I do not write this from a self-righteous position, for I once had an unconscious habit of talking about my Lord and Savior in a caviler matter. I remember talking to one of the godliest men I know, my father, and I was going on and on about “Jesus.” And when my father could no longer hold back, in love he firmly asked me not to talk about His Lord so flippantly. He went on to explain that the vast majority of the time, the Scriptures refer to Him not as merely “Jesus” but as “the Lord Jesus” or “Christ Jesus.” I remember feeling ashamed before my earthly father and my heavenly Father. I remain thankful for my father’s zeal for His Savior’s name, and it is with that same heart that I seek to write this article. Yes, I understand that there are proper settings and times to refer to the Lord as simply “Jesus.” Even so, let us do our best to reverence Christ’s name above every name that is named. And this can be done in part by making a conscious effort to identify our Lord and Savior by His proper titles.

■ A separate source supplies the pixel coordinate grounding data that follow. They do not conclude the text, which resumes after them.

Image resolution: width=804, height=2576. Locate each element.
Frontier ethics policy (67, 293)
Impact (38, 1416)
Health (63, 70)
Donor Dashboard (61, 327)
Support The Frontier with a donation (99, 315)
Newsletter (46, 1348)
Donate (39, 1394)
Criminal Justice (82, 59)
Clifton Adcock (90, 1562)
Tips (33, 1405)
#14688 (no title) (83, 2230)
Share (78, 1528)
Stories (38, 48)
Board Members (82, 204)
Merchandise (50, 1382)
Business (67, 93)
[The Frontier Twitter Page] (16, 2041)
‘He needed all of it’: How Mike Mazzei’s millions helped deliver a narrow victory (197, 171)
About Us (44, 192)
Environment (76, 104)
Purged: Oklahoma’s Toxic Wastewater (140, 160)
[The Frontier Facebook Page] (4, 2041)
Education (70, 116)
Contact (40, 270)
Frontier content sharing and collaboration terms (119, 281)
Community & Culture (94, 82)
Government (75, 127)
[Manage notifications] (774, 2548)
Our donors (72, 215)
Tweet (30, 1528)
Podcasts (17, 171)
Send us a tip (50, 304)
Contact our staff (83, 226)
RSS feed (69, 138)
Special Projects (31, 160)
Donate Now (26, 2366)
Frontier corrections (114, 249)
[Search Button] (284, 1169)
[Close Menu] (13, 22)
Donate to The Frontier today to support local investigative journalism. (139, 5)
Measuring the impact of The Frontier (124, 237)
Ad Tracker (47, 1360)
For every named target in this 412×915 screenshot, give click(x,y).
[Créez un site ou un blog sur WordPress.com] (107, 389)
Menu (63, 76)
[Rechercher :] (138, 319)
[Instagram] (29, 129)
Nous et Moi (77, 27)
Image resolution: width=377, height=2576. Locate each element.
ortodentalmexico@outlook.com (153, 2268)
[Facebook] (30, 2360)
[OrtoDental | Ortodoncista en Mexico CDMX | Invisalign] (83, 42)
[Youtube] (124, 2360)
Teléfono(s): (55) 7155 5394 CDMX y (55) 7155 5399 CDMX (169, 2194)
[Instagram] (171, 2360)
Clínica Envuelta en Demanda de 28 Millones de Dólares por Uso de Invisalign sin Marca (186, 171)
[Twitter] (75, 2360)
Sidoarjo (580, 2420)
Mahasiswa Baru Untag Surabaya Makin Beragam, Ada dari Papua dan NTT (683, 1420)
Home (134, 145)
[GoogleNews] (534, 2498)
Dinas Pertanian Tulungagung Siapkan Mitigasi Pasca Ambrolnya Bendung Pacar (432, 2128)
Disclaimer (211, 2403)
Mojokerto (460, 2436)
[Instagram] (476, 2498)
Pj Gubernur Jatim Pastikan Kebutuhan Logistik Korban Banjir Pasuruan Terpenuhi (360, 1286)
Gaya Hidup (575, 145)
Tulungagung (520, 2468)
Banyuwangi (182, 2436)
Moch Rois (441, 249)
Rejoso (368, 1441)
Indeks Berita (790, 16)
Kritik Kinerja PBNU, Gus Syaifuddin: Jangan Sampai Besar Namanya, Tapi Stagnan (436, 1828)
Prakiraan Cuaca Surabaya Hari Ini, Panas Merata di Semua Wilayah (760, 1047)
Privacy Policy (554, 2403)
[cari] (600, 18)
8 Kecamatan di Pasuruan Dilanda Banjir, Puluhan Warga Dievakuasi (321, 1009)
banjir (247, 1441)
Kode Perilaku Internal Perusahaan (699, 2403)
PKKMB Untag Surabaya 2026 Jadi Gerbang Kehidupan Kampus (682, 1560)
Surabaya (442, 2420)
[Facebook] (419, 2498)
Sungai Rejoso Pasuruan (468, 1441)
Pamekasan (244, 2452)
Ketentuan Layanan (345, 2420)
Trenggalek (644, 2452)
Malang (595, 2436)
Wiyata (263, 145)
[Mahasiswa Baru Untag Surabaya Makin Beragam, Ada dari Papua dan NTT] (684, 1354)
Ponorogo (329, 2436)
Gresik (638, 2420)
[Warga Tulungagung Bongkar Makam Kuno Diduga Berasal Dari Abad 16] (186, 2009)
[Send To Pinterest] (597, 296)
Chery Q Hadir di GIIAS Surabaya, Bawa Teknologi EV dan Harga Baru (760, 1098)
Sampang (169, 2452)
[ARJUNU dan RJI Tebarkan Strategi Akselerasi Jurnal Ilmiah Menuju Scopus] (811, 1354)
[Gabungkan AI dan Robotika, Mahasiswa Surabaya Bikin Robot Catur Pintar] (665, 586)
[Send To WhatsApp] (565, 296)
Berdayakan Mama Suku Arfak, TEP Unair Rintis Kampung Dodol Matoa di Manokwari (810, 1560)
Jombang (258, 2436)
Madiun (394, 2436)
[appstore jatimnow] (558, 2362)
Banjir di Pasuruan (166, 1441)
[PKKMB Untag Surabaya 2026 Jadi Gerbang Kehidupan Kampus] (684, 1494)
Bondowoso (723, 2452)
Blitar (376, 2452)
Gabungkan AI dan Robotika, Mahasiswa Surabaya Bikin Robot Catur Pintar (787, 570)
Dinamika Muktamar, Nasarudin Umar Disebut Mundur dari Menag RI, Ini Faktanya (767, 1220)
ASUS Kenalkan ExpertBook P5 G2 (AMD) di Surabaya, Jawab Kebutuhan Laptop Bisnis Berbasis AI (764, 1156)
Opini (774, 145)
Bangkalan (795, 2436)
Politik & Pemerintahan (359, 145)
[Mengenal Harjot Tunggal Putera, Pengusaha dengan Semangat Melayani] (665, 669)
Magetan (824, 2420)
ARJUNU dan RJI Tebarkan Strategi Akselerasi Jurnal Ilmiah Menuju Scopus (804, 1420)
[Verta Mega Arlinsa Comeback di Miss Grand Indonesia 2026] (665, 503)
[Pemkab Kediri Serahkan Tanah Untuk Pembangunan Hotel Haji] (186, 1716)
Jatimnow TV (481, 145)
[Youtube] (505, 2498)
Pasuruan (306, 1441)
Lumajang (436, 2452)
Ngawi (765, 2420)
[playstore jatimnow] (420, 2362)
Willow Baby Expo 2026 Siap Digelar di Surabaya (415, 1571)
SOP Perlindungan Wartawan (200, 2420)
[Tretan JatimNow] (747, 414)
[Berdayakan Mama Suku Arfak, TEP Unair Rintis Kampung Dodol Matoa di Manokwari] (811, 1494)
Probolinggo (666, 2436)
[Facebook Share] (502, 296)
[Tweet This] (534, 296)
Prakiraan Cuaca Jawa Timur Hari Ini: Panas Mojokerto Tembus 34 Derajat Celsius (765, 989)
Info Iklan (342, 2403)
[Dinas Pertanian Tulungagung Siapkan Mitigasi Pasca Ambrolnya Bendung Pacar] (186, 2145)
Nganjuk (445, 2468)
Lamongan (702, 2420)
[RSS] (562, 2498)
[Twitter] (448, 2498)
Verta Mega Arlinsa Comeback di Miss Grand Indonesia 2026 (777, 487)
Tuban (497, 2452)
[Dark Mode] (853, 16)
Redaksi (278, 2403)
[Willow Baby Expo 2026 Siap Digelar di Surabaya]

Before I leave you, let me go on record, for I am not ashamed to say (regardless if I may be charged as an overly scrupulous, out-of-touch legalist), that I take real offense with the casual manner in which the name of my Lord Jesus Christ is continuously being tossed around by His followers. Let’s remember who we are—nobodies, and let’s remember who He is—the thrice-Holy God, Lord of lords and King of kings; He is the Christ, the Anointed Son of God.